Goal of the exercise:
Copy every entry below, exactly and in full.

Available records:

================================

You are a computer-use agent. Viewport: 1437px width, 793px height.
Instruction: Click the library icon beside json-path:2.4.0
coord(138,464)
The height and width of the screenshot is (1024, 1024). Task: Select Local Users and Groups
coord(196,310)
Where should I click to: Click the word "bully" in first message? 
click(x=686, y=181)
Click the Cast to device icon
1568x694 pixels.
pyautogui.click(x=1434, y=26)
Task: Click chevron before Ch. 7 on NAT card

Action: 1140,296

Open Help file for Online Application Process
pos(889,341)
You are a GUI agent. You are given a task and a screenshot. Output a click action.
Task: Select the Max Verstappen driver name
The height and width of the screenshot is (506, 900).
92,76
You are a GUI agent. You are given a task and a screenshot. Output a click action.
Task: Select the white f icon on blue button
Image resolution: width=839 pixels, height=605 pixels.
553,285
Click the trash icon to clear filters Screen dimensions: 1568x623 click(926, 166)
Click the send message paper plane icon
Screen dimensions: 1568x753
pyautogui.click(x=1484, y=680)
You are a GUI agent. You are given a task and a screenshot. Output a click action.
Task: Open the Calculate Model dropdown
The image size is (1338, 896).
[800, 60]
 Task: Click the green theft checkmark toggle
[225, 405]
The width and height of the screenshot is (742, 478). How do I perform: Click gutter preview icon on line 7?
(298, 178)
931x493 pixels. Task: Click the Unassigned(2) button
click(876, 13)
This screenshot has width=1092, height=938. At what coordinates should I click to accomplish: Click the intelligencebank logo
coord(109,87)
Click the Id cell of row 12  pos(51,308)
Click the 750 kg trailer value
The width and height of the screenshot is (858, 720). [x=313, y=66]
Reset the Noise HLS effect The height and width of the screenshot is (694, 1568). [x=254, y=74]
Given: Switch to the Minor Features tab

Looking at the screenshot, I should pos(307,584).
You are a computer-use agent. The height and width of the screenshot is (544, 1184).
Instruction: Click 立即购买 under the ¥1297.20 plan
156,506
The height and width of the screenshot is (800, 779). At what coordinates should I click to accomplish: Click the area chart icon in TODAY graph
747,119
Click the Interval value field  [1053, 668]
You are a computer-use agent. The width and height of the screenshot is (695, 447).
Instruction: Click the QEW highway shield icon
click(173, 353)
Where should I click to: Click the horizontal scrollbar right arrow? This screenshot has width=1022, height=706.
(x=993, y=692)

================================

Result of the task:
You are a computer-use agent. Viewport: 1437px width, 793px height.
Instruction: Click the library icon beside json-path:2.4.0
coord(138,464)
The height and width of the screenshot is (1024, 1024). Task: Select Local Users and Groups
coord(196,310)
Where should I click to: Click the word "bully" in first message? 
click(x=686, y=181)
Click the Cast to device icon
1568x694 pixels.
pyautogui.click(x=1434, y=26)
Task: Click chevron before Ch. 7 on NAT card

Action: 1140,296

Open Help file for Online Application Process
pos(889,341)
You are a GUI agent. You are given a task and a screenshot. Output a click action.
Task: Select the Max Verstappen driver name
The height and width of the screenshot is (506, 900).
92,76
You are a GUI agent. You are given a task and a screenshot. Output a click action.
Task: Select the white f icon on blue button
Image resolution: width=839 pixels, height=605 pixels.
553,285
Click the trash icon to clear filters Screen dimensions: 1568x623 click(926, 166)
Click the send message paper plane icon
Screen dimensions: 1568x753
pyautogui.click(x=1484, y=680)
You are a GUI agent. You are given a task and a screenshot. Output a click action.
Task: Open the Calculate Model dropdown
The image size is (1338, 896).
[800, 60]
 Task: Click the green theft checkmark toggle
[225, 405]
The width and height of the screenshot is (742, 478). How do I perform: Click gutter preview icon on line 7?
(298, 178)
931x493 pixels. Task: Click the Unassigned(2) button
click(876, 13)
This screenshot has width=1092, height=938. At what coordinates should I click to accomplish: Click the intelligencebank logo
coord(109,87)
Click the Id cell of row 12  pos(51,308)
Click the 750 kg trailer value
The width and height of the screenshot is (858, 720). [x=313, y=66]
Reset the Noise HLS effect The height and width of the screenshot is (694, 1568). [x=254, y=74]
Given: Switch to the Minor Features tab

Looking at the screenshot, I should pos(307,584).
You are a computer-use agent. The height and width of the screenshot is (544, 1184).
Instruction: Click 立即购买 under the ¥1297.20 plan
156,506
The height and width of the screenshot is (800, 779). At what coordinates should I click to accomplish: Click the area chart icon in TODAY graph
747,119
Click the Interval value field  [1053, 668]
You are a computer-use agent. The width and height of the screenshot is (695, 447).
Instruction: Click the QEW highway shield icon
click(173, 353)
Where should I click to: Click the horizontal scrollbar right arrow? This screenshot has width=1022, height=706.
(x=993, y=692)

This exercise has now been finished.